EXERCISE REQUIREMENTS
1 – Retype the passage of the Samsung-Nook partnership thread starting at "## gtkingauthor" and ending at "am at heart.".
2 – In the forum thread about the Samsung-Nook tablet, where does Ann in Arlington say a Fire owner could likely get the Nook app?
3 – Write what comes next in the forum thread about the Samsung-Nook tablet, following its last post.

# Samsung-Nook partnership just announced



## Saul Tanpepper

So, instead of Windows-based Nook, Microsoft has partnered with Samsung to offer a Galaxy Nook-branded tablet. Given Samsung's popularity, I think this bodes well for the Nook business.

http://variety.com/2014/digital/news/barnes-noble-hooks-samsung-for-co-branded-nook-tablets-1201214089/

http://www.geekwire.com/2014/interview-barnes-noble-ceo-on-nooks-samsung-deal-microsoft-partnership-and-amazon-rivalry/


----------



## gtkingauthor

I bought one, just because I'm a gadget whore! I think it's an interesting move and the fact you can download the Kindle app directly to it let's you have your cake and eat it too. Mentalet note, must try this on Kindle fire. Personally I prefer just the plain readers without all  the access to the Web and apps. I think it becomes too much of a distraction, especially for kids, which I am at heart.


----------



## Ann in Arlington

gtkingauthor said:


> Mentalet note, must try this on Kindle fire.


Try what?

Fire comes with Kindle integral to the Fire OS, of course. There is no 'Nook' app in Amazon's app store, but you can likely get it from 1mobile. Yes, it runs just fine according to reports. I've seen no need for it, however. There's nothing I want to read that's ONLY on Nook.

MATERIAL
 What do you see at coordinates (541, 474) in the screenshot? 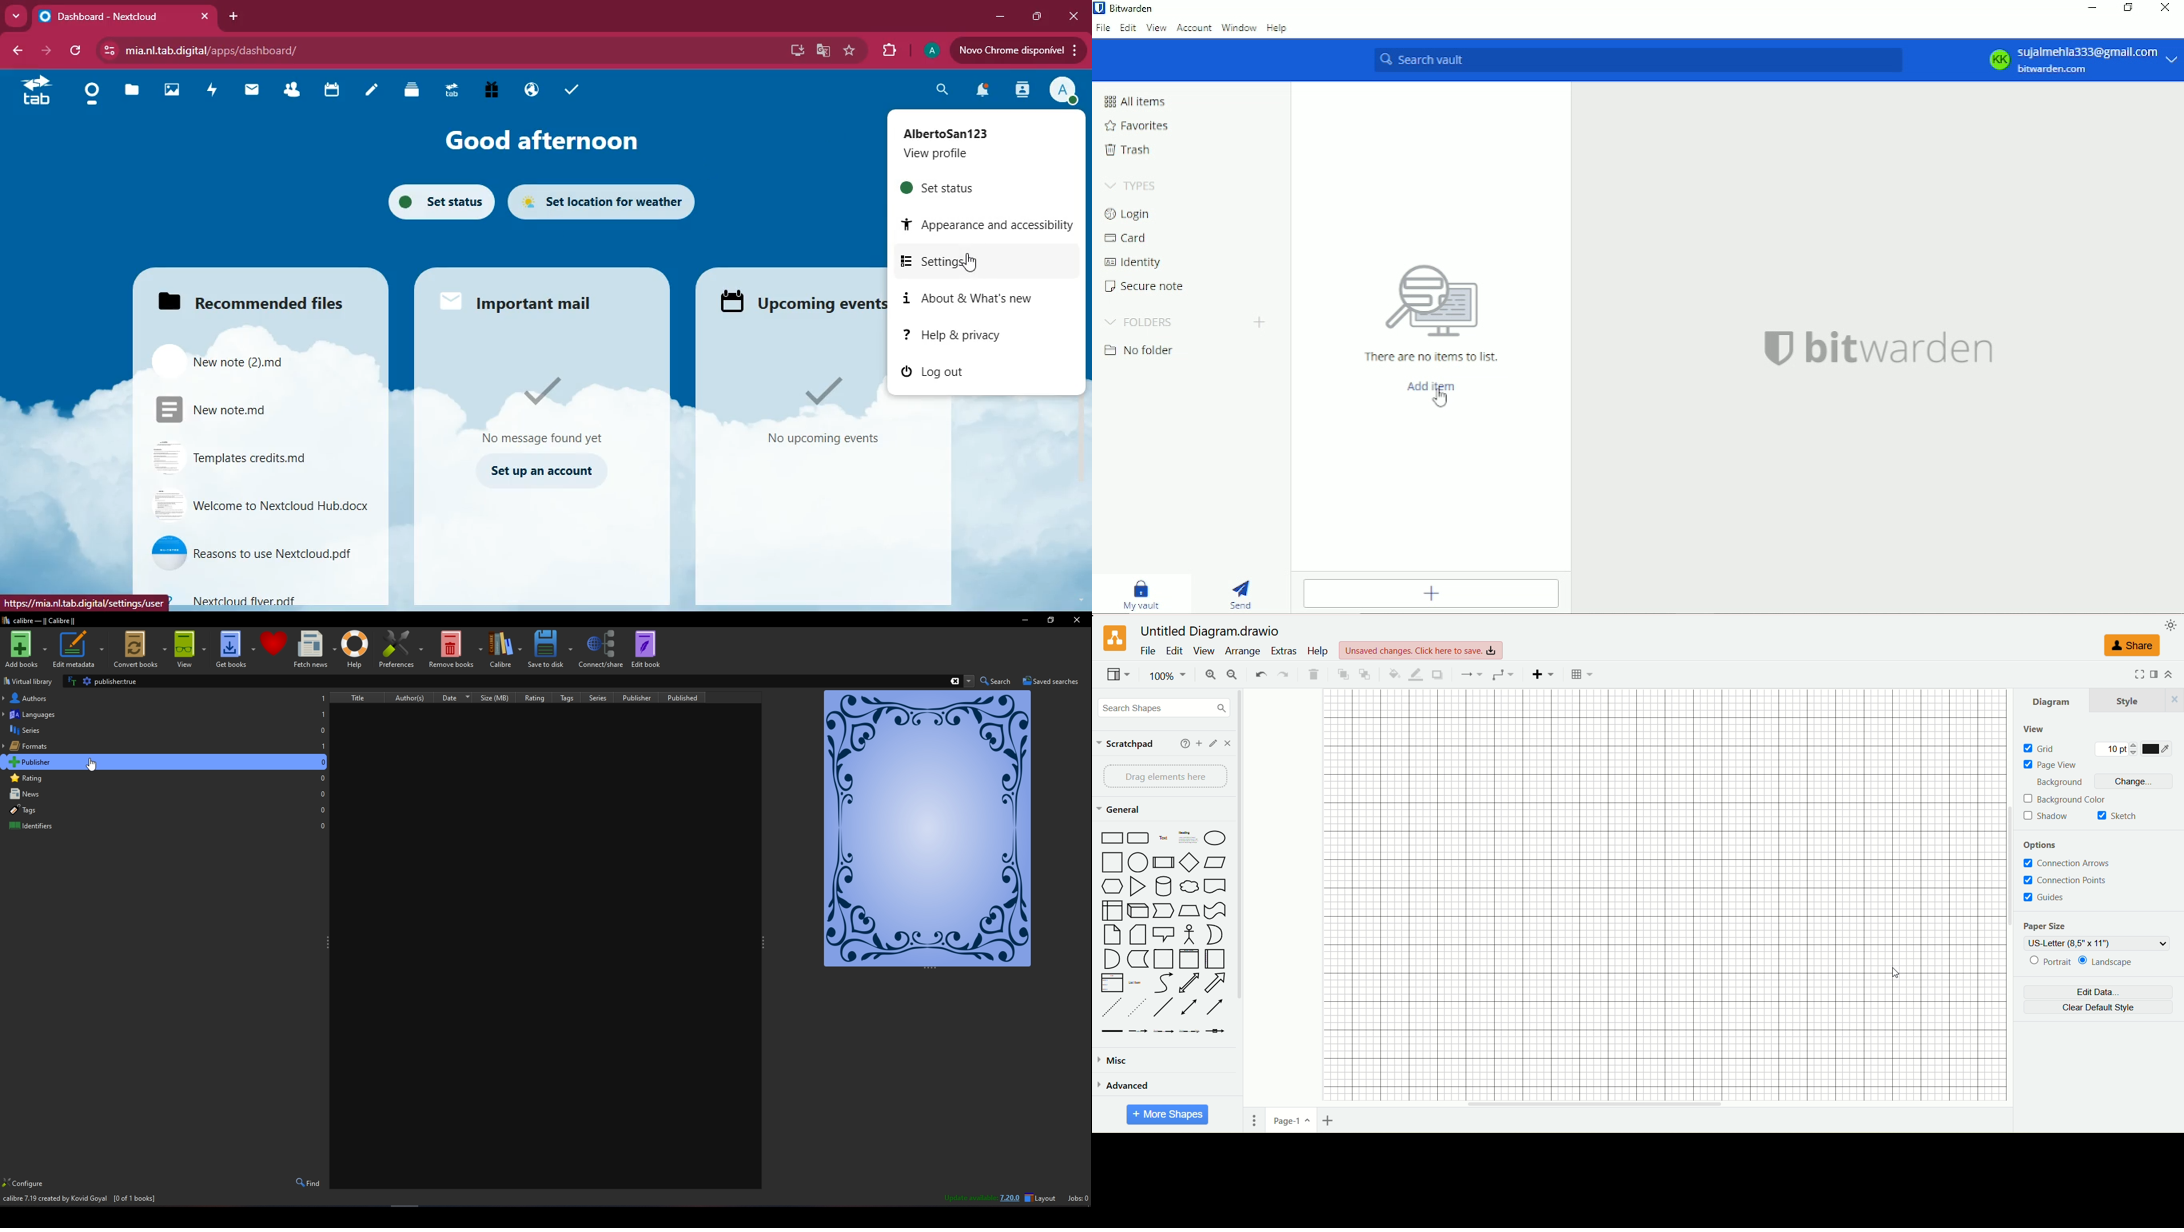
I see `set up` at bounding box center [541, 474].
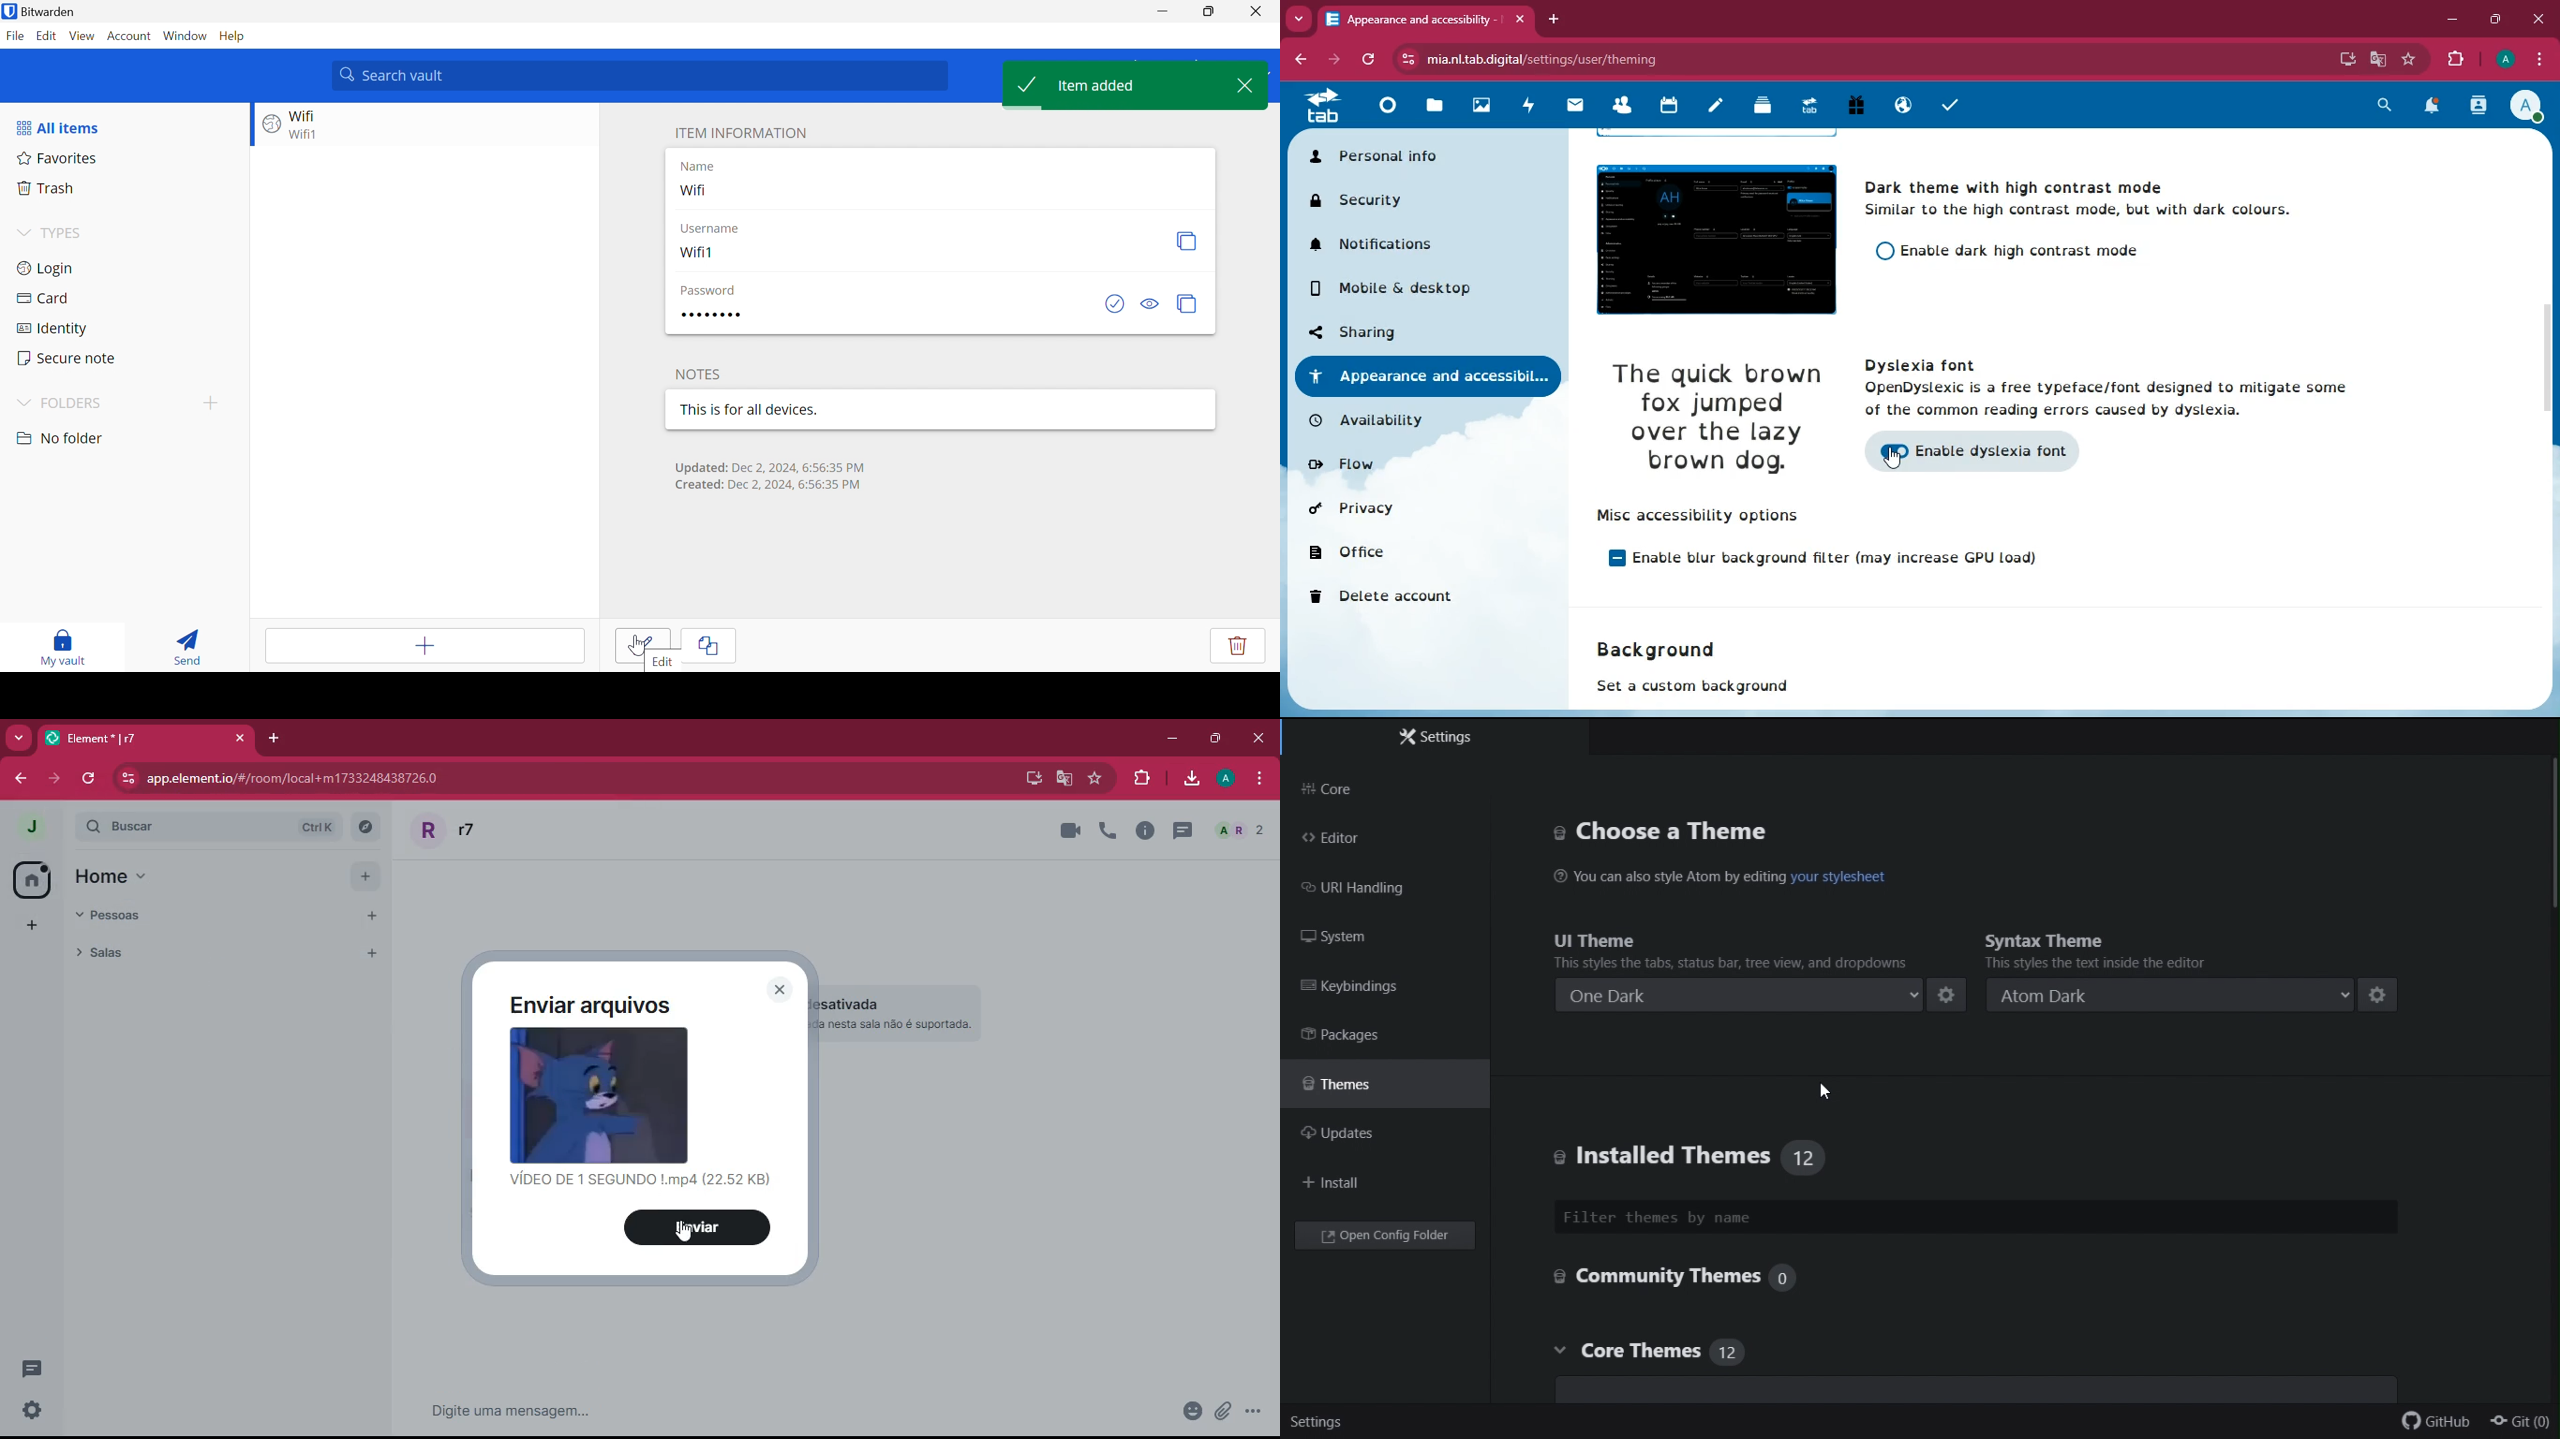 This screenshot has height=1456, width=2576. What do you see at coordinates (2522, 1423) in the screenshot?
I see `git` at bounding box center [2522, 1423].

IN RESPONSE
1 –
## gtkingauthor

I bought one, just because I'm a gadget whore! I think it's an interesting move and the fact you can download the Kindle app directly to it let's you have your cake and eat it too. Mentalet note, must try this on Kindle fire. Personally I prefer just the plain readers without all  the access to the Web and apps. I think it becomes too much of a distraction, especially for kids, which I am at heart.

2 – From 1mobile.

3 –
----------



## gtkingauthor

Mentalet note??  What??  LOL!!  No idea where that 'et' came from, but you're right Ann, I meant trying to put the nook app on the kindle.  And again you're right about there being nothing specific to the nook that I can't get from Amazon for my Kindle.  And cheaper!


----------



## AuthorAdvocate

I hope it's a good move for Barnes n Noble. The Nook is a great device and it's good for authors since Nook readers aren't as price-sensitive as Kindle readers - but Barnes and Noble as a company is a disaster.


----------



## astonwest

Interesting that you can use the Kindle app on the Nook like this, now...but that does seem to be my one issue with my Nook Simple Touch (and the complaint I always have to field when people ask me why I don't read their Kindle-only books). Almost makes me want to consider the offer they were giving at B&N recently, where they wanted you to trade in your older Nook for a discount on a new one...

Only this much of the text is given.